North Carolina. During December 1994, a 2-day-old boy born 8 weeks prematurely developed respiratory difficulties, had pneumothorax diagnosed, and was transferred to a referral hospital. Blood obtained at birth for culture had been negative, but a culture of blood obtained 9 days later because of an elevated white blood cell count yielded Salmonella serotype Kintambo. He was treated with intravenous ampicillin for Salmonella sepsis and was discharged from the hospital after 30 days. Eleven days after the positive culture was collected, Salmonella Kintambo was cultured from a blood sample obtained from a 12-day-old acutely ill boy who was born at 28 weeks' gestation and had shared a room at the referral hospital with the first infant. The second infant was treated with intravenous cefotaxime for Salmonella sepsis and was discharged after 44 days. Both infants had been in the hospital continuously from birth until onset of illness. The mother of the first infant reported having had a diarrheal illness 4 days before the birth of the infant; she frequently handled a savanna monitor lizard (Varanus exanthemapicus) that the family had purchased in September 1994 and kept in a cage in the kitchen. Culture of a stool sample from the lizard yielded Salmonella Kintambo. The second family did not own a reptile.

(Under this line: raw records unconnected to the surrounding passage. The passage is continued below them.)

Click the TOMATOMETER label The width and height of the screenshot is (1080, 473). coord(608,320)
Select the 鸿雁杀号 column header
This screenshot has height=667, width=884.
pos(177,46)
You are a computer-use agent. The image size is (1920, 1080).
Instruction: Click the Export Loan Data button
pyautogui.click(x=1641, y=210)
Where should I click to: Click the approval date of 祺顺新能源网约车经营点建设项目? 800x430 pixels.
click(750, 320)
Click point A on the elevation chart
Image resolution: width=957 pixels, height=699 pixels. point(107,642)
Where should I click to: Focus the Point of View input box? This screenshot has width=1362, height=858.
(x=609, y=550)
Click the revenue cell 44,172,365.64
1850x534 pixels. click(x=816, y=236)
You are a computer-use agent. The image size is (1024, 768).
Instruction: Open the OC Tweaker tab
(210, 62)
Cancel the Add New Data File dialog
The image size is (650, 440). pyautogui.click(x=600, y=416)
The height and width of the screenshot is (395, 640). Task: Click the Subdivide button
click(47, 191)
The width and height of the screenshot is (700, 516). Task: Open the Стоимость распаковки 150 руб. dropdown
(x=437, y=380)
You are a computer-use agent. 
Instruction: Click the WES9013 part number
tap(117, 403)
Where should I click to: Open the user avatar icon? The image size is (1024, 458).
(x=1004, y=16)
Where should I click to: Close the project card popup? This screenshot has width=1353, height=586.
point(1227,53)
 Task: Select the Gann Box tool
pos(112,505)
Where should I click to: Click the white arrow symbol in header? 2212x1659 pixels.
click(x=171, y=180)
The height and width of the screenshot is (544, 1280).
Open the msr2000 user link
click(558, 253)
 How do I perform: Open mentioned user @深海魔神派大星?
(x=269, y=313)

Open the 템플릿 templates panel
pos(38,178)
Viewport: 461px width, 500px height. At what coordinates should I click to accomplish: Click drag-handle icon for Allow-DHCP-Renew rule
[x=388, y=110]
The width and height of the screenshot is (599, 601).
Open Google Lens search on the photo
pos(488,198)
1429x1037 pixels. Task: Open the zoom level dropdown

Ohio. During January 1994, a 6-week-old boy was hospitalized because of diarrhea, stiff neck, and fever; culture of samples of blood and cerebrospinal fluid yielded Salmonella serotype Stanley. The infant was treated with intravenous cefotaxime for Salmonella sepsis and meningitis and discharged from the hospital after 56 days. He had been fed only formula and had not attended a child-care facility; household contacts were asymptomatic. The family had purchased a 4-inch water turtle in April 1993. A culture of stool from the turtle yielded Salmonella Stanley. Although the infant had not had contact with the turtle, other family members had had direct contact, and the turtle's food and water bowls were washed in the kitchen sink.
Pennsylvania. During October 1994, a 21-day-old girl was hospitalized because of an illness including vomiting, bloody diarrhea, and fever. She received empirical treatment with intravenous ampicillin. A culture of stool yielded Salmonella serotype Poona; she was discharged from the hospital after 11 days. Other members of the family were asymptomatic. The infant had been fed infant formula and had not attended a child-care center. The family owned an iguana, and culture of a stool sample from the iguana yielded Salmonella Poona. Although the infant did not have contact with the iguana, the iguana was handled frequently by her mother and other members of the family.